A girl carries a toddler in Bangladesh. A one-metre rise in sea level would submerge one-fifth of the country, displacing 30 million people. Photo: Allison Joyce
The internal cohesion of many nations is already under great stress, including in the United States, as a result of both a dramatic rise in migration, and changes in weather patterns and water availability. The flooding of coastal communities around the world from low-lying Pacific Islands to the US, South Asia and China has the potential to challenge regional and even national identities.
Throughout Asia, climate change will increase regional instability. A one-metre sea-level rise would flood 20 per cent of the area of Bangladesh and displace 30 million people. India has surrounded Bangladesh with a double-security "climate refugee" fence patrolled by 80,000 troops, in anticipation of a potential migration crisis. The Mekong Delta is very vulnerable to inundation, and Pakistan faces a growing water crisis. More than one billion people rely on snow-melt water from the Himalayas and Tibetan Plateau, which will decrease.

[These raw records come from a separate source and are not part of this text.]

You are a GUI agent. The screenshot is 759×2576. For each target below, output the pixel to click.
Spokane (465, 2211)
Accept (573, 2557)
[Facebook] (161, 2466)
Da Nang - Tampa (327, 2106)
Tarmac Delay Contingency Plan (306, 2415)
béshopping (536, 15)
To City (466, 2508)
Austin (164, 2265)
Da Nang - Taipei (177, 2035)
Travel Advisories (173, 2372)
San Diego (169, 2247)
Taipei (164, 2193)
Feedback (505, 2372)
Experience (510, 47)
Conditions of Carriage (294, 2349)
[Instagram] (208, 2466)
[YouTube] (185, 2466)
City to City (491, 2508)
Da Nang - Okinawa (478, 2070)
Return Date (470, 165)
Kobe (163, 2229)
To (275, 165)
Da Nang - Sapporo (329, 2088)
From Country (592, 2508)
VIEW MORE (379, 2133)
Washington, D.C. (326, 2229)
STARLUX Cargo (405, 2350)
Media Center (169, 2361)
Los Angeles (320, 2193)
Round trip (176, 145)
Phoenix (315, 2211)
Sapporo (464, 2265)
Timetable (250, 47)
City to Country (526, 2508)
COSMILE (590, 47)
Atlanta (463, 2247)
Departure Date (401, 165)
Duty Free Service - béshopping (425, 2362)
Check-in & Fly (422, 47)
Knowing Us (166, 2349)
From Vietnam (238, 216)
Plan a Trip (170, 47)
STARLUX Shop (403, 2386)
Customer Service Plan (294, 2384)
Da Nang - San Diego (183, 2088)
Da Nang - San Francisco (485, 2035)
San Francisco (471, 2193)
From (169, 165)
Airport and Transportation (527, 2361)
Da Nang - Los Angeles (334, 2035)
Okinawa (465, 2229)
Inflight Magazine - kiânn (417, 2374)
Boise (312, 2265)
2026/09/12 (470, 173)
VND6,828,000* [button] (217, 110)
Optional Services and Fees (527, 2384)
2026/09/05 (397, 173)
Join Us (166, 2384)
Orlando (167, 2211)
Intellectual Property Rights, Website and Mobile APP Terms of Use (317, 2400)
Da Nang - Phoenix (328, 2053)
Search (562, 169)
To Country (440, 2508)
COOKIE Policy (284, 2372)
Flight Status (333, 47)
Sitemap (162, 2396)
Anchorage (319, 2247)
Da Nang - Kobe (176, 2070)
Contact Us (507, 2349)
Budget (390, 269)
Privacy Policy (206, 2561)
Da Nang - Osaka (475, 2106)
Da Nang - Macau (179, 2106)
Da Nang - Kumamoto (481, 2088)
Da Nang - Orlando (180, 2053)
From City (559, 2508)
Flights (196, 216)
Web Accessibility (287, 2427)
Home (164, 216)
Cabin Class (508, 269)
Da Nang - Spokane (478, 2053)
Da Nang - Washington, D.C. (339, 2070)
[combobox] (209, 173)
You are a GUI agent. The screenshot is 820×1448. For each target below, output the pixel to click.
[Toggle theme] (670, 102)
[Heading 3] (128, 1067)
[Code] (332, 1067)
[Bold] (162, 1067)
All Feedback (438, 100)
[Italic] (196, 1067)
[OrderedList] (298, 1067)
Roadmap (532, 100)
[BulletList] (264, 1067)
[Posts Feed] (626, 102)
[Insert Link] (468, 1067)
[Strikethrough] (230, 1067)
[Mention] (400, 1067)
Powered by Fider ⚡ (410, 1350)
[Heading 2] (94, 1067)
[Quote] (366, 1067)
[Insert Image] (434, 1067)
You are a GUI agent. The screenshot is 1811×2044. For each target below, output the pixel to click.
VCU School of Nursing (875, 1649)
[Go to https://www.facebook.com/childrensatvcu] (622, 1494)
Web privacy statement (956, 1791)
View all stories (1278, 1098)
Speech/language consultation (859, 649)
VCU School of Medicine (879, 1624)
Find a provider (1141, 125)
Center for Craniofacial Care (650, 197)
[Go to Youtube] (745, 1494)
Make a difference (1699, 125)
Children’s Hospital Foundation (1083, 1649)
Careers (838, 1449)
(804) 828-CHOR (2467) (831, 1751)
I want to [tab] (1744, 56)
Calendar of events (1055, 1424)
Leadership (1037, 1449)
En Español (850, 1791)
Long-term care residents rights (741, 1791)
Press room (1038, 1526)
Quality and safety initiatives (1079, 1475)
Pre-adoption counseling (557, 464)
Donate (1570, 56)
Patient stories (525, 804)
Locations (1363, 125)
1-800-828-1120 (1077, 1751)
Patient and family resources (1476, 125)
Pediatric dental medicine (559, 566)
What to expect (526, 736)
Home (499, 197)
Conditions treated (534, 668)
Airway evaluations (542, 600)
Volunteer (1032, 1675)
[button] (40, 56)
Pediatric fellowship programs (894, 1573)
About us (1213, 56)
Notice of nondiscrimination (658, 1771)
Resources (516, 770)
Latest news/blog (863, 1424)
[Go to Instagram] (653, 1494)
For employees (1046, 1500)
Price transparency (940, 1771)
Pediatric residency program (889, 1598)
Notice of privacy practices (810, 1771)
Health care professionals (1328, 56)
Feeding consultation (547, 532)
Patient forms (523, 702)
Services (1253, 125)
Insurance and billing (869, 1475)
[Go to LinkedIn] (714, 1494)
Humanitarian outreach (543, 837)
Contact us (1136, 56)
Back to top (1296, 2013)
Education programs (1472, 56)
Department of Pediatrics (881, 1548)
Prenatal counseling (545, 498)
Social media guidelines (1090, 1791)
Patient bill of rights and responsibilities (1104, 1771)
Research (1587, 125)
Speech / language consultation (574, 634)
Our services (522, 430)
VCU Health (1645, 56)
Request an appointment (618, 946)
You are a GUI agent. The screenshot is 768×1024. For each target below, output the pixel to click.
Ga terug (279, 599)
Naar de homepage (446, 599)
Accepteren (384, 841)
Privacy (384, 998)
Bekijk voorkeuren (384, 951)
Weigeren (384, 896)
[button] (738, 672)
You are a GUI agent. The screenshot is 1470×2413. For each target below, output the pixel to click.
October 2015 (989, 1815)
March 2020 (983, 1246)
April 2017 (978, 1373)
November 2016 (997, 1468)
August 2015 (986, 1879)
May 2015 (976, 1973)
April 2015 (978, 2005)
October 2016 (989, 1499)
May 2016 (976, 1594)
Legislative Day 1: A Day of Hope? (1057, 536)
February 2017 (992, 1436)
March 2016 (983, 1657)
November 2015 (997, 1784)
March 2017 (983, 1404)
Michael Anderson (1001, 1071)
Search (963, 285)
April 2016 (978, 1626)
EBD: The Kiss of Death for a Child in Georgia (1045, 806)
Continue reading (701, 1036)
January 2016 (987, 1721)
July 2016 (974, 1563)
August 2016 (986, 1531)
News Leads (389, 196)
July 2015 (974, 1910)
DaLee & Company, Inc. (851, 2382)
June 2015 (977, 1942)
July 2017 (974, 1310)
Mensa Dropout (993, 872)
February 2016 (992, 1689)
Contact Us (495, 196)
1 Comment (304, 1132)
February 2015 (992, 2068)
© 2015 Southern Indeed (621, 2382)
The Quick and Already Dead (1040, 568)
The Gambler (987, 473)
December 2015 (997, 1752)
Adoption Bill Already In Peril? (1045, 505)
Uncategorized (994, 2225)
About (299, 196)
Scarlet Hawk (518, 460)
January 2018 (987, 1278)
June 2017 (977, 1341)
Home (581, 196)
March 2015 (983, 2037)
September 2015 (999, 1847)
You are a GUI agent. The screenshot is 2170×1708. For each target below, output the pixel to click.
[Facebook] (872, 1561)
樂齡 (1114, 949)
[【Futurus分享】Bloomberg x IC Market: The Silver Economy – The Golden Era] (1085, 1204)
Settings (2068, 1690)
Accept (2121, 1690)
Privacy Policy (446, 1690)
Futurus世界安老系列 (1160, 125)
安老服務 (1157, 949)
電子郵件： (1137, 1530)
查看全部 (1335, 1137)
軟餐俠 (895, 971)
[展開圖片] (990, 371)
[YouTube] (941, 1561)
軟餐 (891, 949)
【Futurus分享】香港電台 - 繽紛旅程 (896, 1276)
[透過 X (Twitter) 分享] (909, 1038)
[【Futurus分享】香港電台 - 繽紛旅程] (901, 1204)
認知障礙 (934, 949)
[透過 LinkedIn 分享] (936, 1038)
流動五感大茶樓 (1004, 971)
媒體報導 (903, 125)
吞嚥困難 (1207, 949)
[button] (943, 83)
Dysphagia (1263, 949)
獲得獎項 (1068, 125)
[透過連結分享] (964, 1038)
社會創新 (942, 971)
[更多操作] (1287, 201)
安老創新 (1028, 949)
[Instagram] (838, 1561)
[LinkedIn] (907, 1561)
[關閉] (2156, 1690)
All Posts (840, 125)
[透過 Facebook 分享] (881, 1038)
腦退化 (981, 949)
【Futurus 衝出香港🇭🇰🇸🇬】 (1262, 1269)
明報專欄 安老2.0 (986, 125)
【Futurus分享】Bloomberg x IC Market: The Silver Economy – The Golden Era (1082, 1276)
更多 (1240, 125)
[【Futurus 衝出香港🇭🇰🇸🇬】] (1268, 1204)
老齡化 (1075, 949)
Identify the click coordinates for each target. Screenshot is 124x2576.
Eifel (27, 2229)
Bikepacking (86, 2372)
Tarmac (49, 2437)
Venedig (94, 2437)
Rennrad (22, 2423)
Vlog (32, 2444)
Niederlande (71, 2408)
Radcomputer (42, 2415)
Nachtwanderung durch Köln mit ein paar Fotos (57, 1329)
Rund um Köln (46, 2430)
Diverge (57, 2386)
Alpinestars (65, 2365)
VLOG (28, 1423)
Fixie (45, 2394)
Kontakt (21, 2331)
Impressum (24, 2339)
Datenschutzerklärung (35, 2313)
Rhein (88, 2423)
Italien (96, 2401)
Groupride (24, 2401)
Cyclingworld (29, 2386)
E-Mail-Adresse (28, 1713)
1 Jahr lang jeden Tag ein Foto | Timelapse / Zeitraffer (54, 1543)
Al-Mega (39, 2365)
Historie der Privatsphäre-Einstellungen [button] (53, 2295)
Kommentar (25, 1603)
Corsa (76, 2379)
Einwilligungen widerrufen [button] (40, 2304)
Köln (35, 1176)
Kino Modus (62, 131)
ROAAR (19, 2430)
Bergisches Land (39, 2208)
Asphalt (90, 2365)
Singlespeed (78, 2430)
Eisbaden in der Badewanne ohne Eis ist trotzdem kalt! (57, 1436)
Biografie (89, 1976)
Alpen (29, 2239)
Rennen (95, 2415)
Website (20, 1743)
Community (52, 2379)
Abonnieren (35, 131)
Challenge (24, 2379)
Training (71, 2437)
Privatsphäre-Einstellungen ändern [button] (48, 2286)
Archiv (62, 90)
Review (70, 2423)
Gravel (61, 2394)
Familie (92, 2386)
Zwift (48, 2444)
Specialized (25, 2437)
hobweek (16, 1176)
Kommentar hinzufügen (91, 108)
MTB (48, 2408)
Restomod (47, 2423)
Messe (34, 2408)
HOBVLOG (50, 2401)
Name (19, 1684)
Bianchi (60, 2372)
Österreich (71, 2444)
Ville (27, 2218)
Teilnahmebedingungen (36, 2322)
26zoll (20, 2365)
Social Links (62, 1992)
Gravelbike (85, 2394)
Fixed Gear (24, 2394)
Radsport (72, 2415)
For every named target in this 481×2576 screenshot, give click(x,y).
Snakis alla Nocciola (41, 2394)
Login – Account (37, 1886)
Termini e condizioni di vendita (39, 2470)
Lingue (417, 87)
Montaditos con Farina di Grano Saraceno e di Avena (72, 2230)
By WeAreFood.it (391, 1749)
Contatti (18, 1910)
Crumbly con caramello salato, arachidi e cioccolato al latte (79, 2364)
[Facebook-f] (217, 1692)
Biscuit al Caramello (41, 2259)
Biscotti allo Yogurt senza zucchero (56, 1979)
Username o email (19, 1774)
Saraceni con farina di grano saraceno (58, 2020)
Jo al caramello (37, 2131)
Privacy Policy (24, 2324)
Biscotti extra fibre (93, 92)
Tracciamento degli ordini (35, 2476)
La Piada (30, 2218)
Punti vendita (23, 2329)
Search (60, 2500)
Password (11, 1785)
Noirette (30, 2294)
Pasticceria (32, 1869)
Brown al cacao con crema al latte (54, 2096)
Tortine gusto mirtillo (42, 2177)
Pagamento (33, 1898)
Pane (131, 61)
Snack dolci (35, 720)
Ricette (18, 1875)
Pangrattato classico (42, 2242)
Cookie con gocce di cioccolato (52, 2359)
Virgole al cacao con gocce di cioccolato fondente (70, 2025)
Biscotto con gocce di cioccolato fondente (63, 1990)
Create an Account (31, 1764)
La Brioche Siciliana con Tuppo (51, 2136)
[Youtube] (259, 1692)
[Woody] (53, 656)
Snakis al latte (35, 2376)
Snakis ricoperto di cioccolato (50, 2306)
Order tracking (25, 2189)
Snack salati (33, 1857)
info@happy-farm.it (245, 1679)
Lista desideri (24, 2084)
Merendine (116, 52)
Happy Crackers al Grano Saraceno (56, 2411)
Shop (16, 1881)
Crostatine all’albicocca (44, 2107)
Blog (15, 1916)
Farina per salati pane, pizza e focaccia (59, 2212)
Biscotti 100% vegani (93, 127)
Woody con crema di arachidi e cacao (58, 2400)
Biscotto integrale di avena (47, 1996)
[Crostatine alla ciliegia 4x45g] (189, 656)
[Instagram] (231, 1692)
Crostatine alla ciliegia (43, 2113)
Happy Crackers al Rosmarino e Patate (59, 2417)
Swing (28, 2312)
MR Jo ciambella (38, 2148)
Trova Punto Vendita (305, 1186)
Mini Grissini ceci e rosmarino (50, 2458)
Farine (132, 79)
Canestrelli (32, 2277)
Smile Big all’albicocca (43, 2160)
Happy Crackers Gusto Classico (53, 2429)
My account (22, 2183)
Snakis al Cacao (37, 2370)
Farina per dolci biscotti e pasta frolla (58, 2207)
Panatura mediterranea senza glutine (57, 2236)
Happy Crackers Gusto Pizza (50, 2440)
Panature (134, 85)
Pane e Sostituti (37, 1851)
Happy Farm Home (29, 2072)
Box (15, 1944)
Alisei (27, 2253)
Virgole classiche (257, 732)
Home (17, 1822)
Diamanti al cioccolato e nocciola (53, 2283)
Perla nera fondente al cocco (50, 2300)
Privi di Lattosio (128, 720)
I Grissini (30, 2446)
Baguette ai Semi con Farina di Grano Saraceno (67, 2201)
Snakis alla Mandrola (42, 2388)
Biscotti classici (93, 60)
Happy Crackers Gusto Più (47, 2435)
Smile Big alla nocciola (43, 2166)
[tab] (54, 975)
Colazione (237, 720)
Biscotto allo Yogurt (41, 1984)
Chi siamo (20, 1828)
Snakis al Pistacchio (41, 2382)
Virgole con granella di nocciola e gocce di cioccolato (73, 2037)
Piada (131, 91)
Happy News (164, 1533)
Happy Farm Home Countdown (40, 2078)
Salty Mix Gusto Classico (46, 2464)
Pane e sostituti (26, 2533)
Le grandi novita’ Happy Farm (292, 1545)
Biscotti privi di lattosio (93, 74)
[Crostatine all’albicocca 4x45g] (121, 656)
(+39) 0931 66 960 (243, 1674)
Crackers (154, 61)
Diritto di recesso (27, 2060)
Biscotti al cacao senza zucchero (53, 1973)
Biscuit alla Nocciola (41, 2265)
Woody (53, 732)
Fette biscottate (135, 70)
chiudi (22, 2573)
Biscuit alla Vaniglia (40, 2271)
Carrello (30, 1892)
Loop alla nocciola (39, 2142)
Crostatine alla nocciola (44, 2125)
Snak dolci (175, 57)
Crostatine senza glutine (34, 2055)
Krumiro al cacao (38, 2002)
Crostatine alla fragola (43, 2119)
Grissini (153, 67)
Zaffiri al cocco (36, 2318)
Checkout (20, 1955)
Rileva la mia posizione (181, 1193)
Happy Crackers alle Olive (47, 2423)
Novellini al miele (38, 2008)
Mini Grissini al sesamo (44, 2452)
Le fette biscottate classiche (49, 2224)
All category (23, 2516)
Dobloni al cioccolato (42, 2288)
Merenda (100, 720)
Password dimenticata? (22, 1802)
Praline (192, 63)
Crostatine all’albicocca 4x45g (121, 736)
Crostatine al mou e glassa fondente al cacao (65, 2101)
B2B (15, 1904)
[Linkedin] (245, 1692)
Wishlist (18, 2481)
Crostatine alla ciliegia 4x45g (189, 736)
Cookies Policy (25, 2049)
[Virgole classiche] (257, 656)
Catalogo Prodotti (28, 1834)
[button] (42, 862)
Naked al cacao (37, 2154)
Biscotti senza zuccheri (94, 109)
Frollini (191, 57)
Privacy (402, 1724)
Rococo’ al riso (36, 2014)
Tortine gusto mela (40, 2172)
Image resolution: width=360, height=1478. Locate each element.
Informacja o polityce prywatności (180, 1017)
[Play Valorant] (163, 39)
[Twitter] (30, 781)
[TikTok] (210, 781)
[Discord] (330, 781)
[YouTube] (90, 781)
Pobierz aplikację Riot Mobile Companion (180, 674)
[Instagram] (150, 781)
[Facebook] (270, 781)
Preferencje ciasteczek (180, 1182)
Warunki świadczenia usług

The economic and social implications will be profound, with a major effect on Australia's export-dominated economy. As the US National Intelligence Council said in a recent report, the effects of climate change are already under way and are "likely to pose wide-ranging national security challenges for the United States and other countries over the next 20 years".
Now is the time to lower Australia's national security risks by taking a leadership role in coordinated, wide-scale and well-executed actions to limit heat-trapping gases, and in preparing for the projected effects of climate change. This response should include multifaceted cooperation with other nations, as well as between Australian institutions, to build resilience.
To forestall the worst outcomes, we must recognise climate change as a threat multiplier to human society that demands a whole-of-society approach, that will enable Australia to be on the leading edge of innovation and competitiveness in the advanced energy economy that is rapidly evolving in China and other Asian economies.

*Sherri Goodman is a former US deputy undersecretary of defence, and founder of the CNA Military Advisory Board.